Taternik na „Górze Lodowej” czyli Mieczysław Karłowicz w Filharmonii.
W grudniu w złotej sali wybrzmiała „Smutna Opowieść” op. 13. Podczas styczniowego koncertu wysłuchaliśmy „Rapsodii Litewskiej” op. 11 i „Koncertu Skrzypcowego A-dur” op. 8, w wykonaniu Orkiestry Symfonicznej Filharmonii im. M Karłowicza i wirtuoza skrzypiec Bartłomieja Nizioła.

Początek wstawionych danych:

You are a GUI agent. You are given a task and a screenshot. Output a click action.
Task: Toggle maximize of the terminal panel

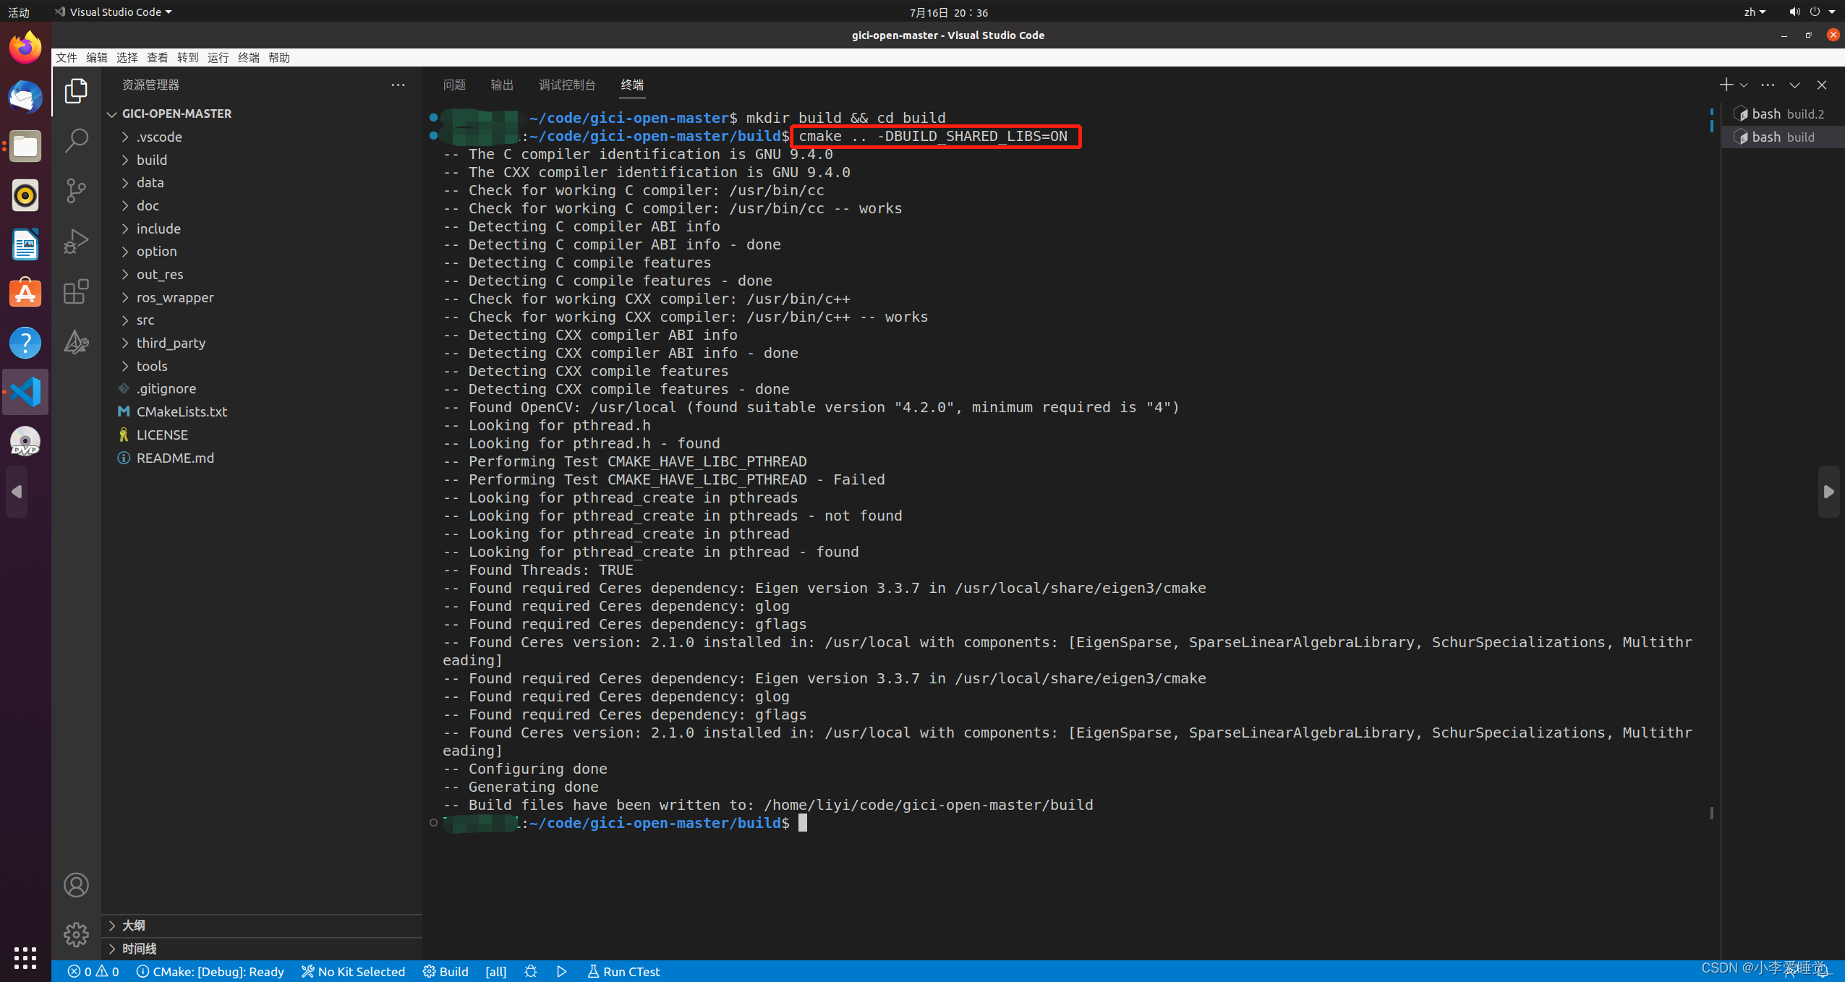(x=1794, y=85)
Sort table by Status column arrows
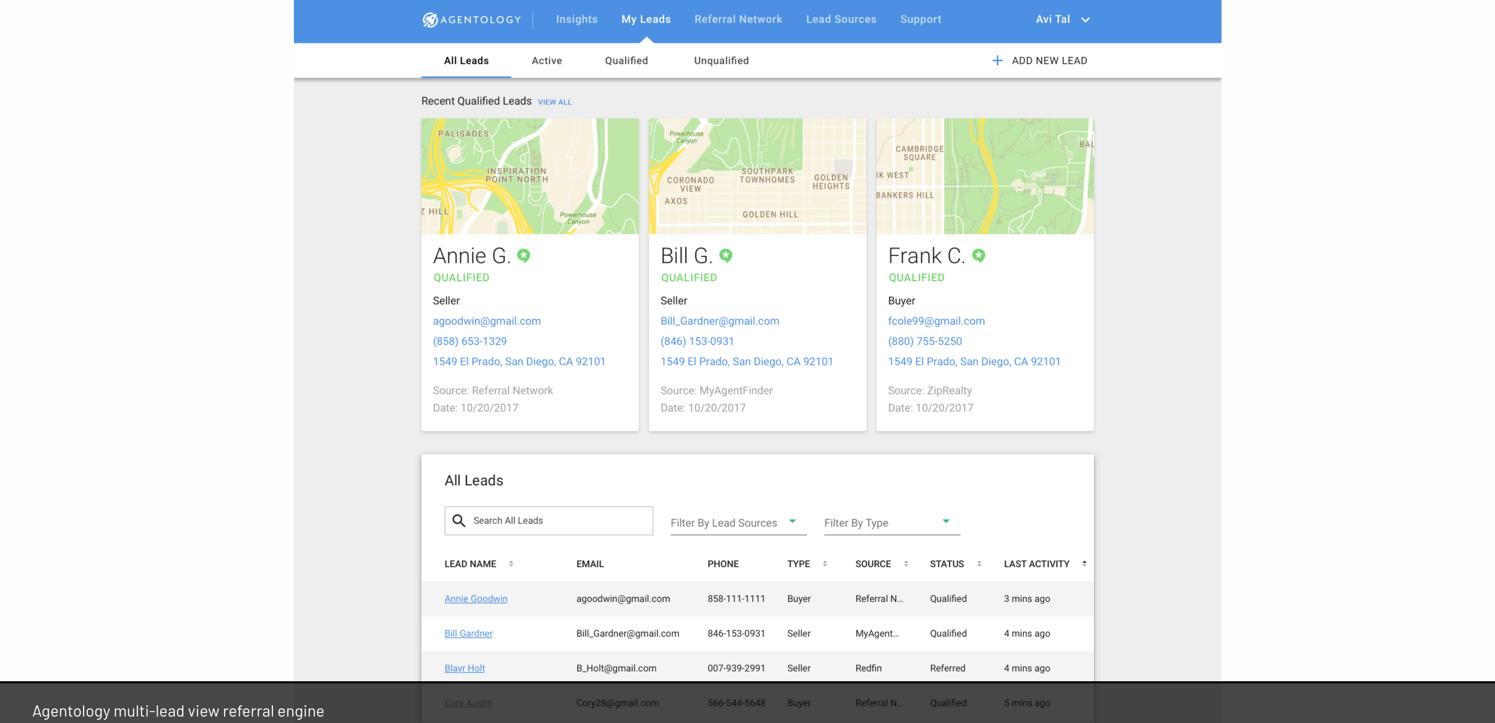This screenshot has width=1495, height=723. 979,564
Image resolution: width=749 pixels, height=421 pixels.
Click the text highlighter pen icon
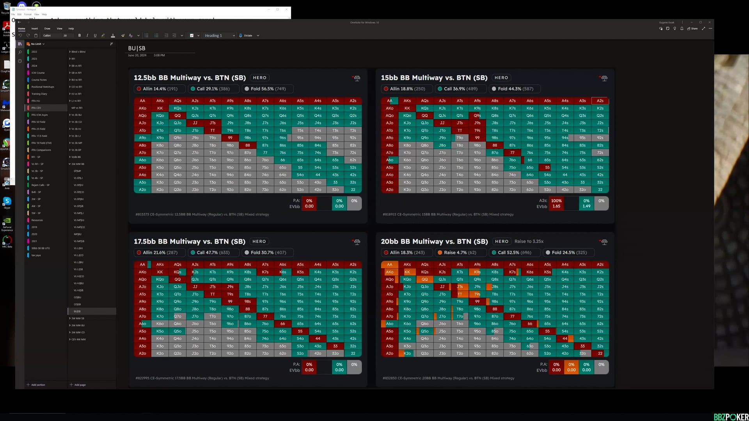click(x=103, y=35)
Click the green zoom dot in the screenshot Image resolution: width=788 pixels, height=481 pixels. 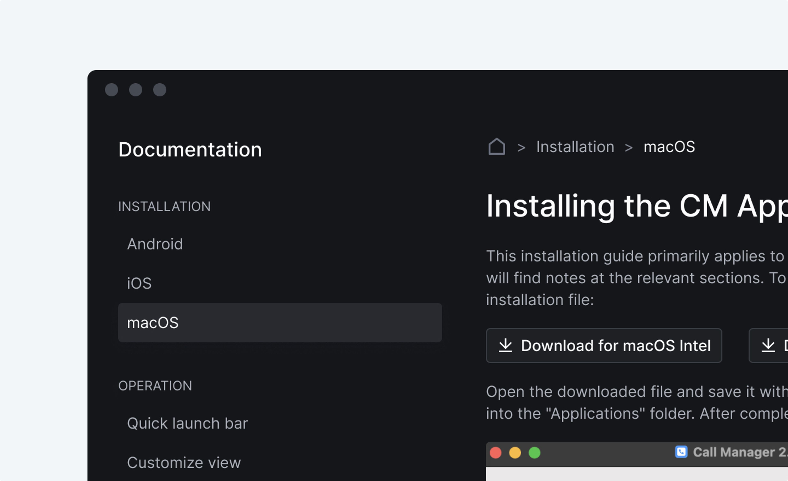pyautogui.click(x=534, y=453)
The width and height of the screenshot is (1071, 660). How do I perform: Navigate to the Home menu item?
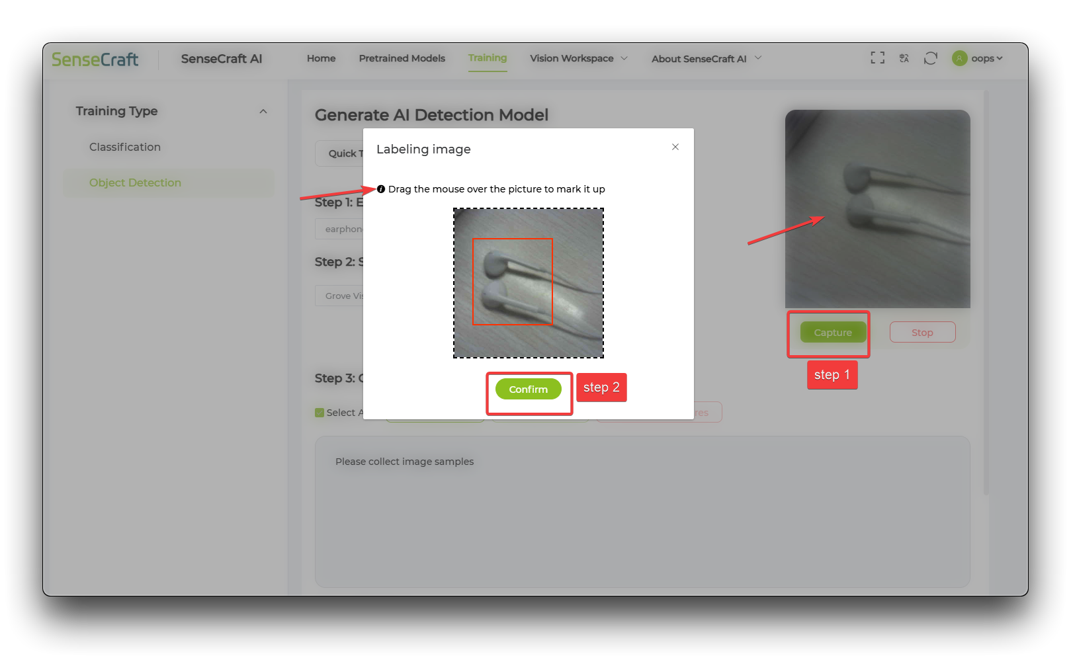pyautogui.click(x=321, y=58)
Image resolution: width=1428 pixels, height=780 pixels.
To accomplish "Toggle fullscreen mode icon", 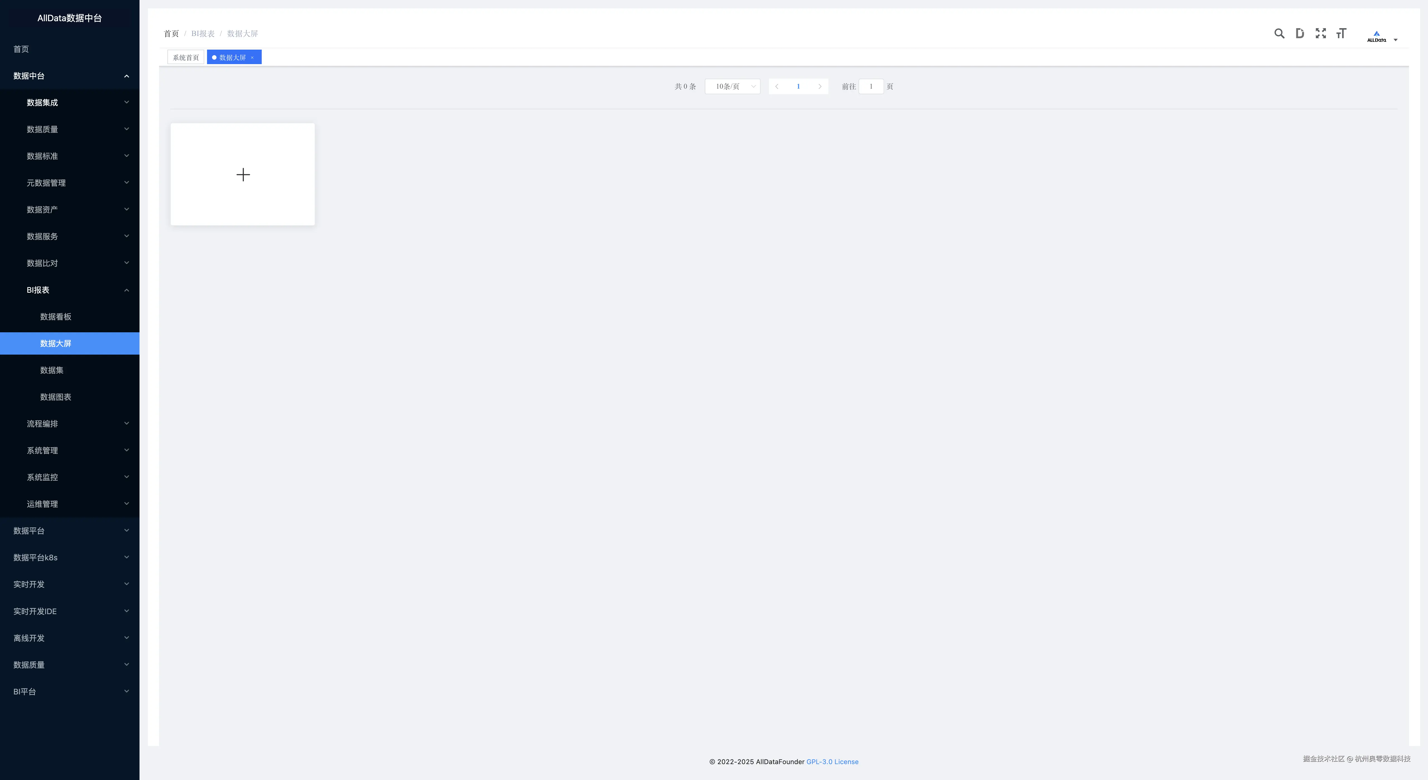I will [x=1320, y=34].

Na początek koncert skrzypcowy w wykonaniu utytułowanego szczecinianina. Sala Symfoniczna wypełniła się dźwiękami muzycznego dialogu pomiędzy orkiestrą i skrzypcami. Smyczki rozwijały tematy, tworzyły tło, żeby za moment znów przejąć pierwsze frazy. Aby zaspokoić apetyt publiczności i niejako zwrócić się w stronę „swojego” kompozytora, Nizioł wykonał jeszcze utwór Wieniawskiego. Tuż po nim „Rapsodia Litewska”. Początek – piano… Coraz większa pulsacja, narastająca dynamika. Kolejne (wyeksponowane na tle pozostałych) instrumenty przedstawiające główne tematy. Chwila z kresową intymnością kompozytora. I owacje: dla muzyków, dla dyrygenta Kaspara Zehndera, dla Bartłomieja Nizioła, dla muzyki Karłowicza.